[begin Stored data]
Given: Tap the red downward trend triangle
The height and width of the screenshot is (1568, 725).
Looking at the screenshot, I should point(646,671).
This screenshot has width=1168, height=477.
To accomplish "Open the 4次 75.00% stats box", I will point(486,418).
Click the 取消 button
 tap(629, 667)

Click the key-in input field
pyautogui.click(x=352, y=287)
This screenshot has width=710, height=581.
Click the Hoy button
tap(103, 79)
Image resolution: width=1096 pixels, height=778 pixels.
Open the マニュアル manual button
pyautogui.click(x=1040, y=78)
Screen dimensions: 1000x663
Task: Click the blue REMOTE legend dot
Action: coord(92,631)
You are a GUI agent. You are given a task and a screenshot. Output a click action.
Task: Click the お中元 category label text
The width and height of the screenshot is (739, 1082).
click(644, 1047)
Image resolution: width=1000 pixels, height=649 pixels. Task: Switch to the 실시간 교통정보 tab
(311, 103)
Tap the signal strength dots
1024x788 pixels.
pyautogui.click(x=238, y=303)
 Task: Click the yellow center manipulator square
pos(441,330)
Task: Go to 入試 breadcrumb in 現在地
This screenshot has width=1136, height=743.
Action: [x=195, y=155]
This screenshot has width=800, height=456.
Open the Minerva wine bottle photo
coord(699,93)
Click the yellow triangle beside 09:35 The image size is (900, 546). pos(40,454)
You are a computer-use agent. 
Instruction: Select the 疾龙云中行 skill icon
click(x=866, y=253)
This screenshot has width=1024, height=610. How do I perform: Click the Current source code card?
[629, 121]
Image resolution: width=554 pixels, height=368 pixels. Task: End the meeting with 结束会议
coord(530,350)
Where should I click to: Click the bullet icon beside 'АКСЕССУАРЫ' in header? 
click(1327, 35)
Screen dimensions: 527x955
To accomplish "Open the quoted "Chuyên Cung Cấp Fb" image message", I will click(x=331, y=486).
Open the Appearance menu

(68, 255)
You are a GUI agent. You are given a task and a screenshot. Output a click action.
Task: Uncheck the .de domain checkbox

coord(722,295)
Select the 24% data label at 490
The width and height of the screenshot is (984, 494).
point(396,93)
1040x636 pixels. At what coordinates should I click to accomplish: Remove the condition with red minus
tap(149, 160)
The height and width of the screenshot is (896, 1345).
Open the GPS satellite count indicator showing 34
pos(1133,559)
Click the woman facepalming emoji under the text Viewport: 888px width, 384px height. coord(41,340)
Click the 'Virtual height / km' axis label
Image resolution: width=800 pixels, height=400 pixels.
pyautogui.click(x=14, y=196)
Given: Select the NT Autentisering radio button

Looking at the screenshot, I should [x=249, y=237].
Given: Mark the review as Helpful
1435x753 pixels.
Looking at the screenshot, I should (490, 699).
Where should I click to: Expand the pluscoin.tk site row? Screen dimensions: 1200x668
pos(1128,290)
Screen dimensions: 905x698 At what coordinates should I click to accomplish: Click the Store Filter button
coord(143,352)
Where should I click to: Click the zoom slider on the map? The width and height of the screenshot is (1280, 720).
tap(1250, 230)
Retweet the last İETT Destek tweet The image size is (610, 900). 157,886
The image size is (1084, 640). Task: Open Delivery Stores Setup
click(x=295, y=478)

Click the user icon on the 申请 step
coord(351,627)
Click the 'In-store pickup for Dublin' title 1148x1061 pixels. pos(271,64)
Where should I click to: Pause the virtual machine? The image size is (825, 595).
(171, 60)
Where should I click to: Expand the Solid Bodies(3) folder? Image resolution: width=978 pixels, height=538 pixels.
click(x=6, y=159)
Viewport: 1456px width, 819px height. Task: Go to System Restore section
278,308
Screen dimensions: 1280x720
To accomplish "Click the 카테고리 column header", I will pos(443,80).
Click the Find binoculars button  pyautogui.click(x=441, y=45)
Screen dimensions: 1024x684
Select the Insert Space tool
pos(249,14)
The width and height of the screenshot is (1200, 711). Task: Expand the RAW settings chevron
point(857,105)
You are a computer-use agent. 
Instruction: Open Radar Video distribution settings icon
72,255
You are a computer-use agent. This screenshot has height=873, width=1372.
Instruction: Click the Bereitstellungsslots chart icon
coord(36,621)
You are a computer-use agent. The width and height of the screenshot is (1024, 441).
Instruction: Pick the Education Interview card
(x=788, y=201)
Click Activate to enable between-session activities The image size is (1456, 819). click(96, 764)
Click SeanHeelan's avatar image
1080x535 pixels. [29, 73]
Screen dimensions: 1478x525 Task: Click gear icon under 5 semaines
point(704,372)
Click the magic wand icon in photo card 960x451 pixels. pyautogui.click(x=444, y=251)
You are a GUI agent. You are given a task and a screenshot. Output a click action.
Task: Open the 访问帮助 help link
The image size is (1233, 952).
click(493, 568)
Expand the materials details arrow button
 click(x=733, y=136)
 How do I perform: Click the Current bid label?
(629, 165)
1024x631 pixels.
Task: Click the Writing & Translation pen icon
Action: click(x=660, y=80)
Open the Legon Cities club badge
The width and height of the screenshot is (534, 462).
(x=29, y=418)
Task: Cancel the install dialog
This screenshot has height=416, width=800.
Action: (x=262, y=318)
[end Stored data]
▸ Exercise description
Please write out all of the entries above, word for word.

▸ Result of this exercise
Given: Tap the red downward trend triangle
The height and width of the screenshot is (1568, 725).
Looking at the screenshot, I should point(646,671).
This screenshot has width=1168, height=477.
To accomplish "Open the 4次 75.00% stats box", I will point(486,418).
Click the 取消 button
 tap(629, 667)

Click the key-in input field
pyautogui.click(x=352, y=287)
This screenshot has width=710, height=581.
Click the Hoy button
tap(103, 79)
Image resolution: width=1096 pixels, height=778 pixels.
Open the マニュアル manual button
pyautogui.click(x=1040, y=78)
Screen dimensions: 1000x663
Task: Click the blue REMOTE legend dot
Action: coord(92,631)
You are a GUI agent. You are given a task and a screenshot. Output a click action.
Task: Click the お中元 category label text
The width and height of the screenshot is (739, 1082).
click(644, 1047)
Image resolution: width=1000 pixels, height=649 pixels. Task: Switch to the 실시간 교통정보 tab
(311, 103)
Tap the signal strength dots
1024x788 pixels.
pyautogui.click(x=238, y=303)
 Task: Click the yellow center manipulator square
pos(441,330)
Task: Go to 入試 breadcrumb in 現在地
This screenshot has width=1136, height=743.
Action: [x=195, y=155]
This screenshot has width=800, height=456.
Open the Minerva wine bottle photo
coord(699,93)
Click the yellow triangle beside 09:35 The image size is (900, 546). pos(40,454)
You are a computer-use agent. 
Instruction: Select the 疾龙云中行 skill icon
click(x=866, y=253)
This screenshot has width=1024, height=610. How do I perform: Click the Current source code card?
[629, 121]
Image resolution: width=554 pixels, height=368 pixels. Task: End the meeting with 结束会议
coord(530,350)
Where should I click to: Click the bullet icon beside 'АКСЕССУАРЫ' in header? 
click(1327, 35)
Screen dimensions: 527x955
To accomplish "Open the quoted "Chuyên Cung Cấp Fb" image message", I will click(x=331, y=486).
Open the Appearance menu

(68, 255)
You are a GUI agent. You are given a task and a screenshot. Output a click action.
Task: Uncheck the .de domain checkbox

coord(722,295)
Select the 24% data label at 490
The width and height of the screenshot is (984, 494).
point(396,93)
1040x636 pixels. At what coordinates should I click to accomplish: Remove the condition with red minus
tap(149, 160)
The height and width of the screenshot is (896, 1345).
Open the GPS satellite count indicator showing 34
pos(1133,559)
Click the woman facepalming emoji under the text Viewport: 888px width, 384px height. coord(41,340)
Click the 'Virtual height / km' axis label
Image resolution: width=800 pixels, height=400 pixels.
pyautogui.click(x=14, y=196)
Given: Select the NT Autentisering radio button

Looking at the screenshot, I should [x=249, y=237].
Given: Mark the review as Helpful
1435x753 pixels.
Looking at the screenshot, I should (490, 699).
Where should I click to: Expand the pluscoin.tk site row? Screen dimensions: 1200x668
pos(1128,290)
Screen dimensions: 905x698 At what coordinates should I click to accomplish: Click the Store Filter button
coord(143,352)
Where should I click to: Click the zoom slider on the map? The width and height of the screenshot is (1280, 720).
tap(1250, 230)
Retweet the last İETT Destek tweet The image size is (610, 900). 157,886
The image size is (1084, 640). Task: Open Delivery Stores Setup
click(x=295, y=478)

Click the user icon on the 申请 step
coord(351,627)
Click the 'In-store pickup for Dublin' title 1148x1061 pixels. pos(271,64)
Where should I click to: Pause the virtual machine? The image size is (825, 595).
(171, 60)
Where should I click to: Expand the Solid Bodies(3) folder? Image resolution: width=978 pixels, height=538 pixels.
click(x=6, y=159)
Viewport: 1456px width, 819px height. Task: Go to System Restore section
278,308
Screen dimensions: 1280x720
To accomplish "Click the 카테고리 column header", I will pos(443,80).
Click the Find binoculars button  pyautogui.click(x=441, y=45)
Screen dimensions: 1024x684
Select the Insert Space tool
pos(249,14)
The width and height of the screenshot is (1200, 711). Task: Expand the RAW settings chevron
point(857,105)
You are a computer-use agent. 
Instruction: Open Radar Video distribution settings icon
72,255
You are a computer-use agent. This screenshot has height=873, width=1372.
Instruction: Click the Bereitstellungsslots chart icon
coord(36,621)
You are a computer-use agent. The width and height of the screenshot is (1024, 441).
Instruction: Pick the Education Interview card
(x=788, y=201)
Click Activate to enable between-session activities The image size is (1456, 819). click(96, 764)
Click SeanHeelan's avatar image
1080x535 pixels. [29, 73]
Screen dimensions: 1478x525 Task: Click gear icon under 5 semaines
point(704,372)
Click the magic wand icon in photo card 960x451 pixels. pyautogui.click(x=444, y=251)
You are a GUI agent. You are given a task and a screenshot. Output a click action.
Task: Open the 访问帮助 help link
The image size is (1233, 952).
click(493, 568)
Expand the materials details arrow button
 click(x=733, y=136)
 How do I perform: Click the Current bid label?
(629, 165)
1024x631 pixels.
Task: Click the Writing & Translation pen icon
Action: click(x=660, y=80)
Open the Legon Cities club badge
The width and height of the screenshot is (534, 462).
(x=29, y=418)
Task: Cancel the install dialog
This screenshot has height=416, width=800.
Action: (x=262, y=318)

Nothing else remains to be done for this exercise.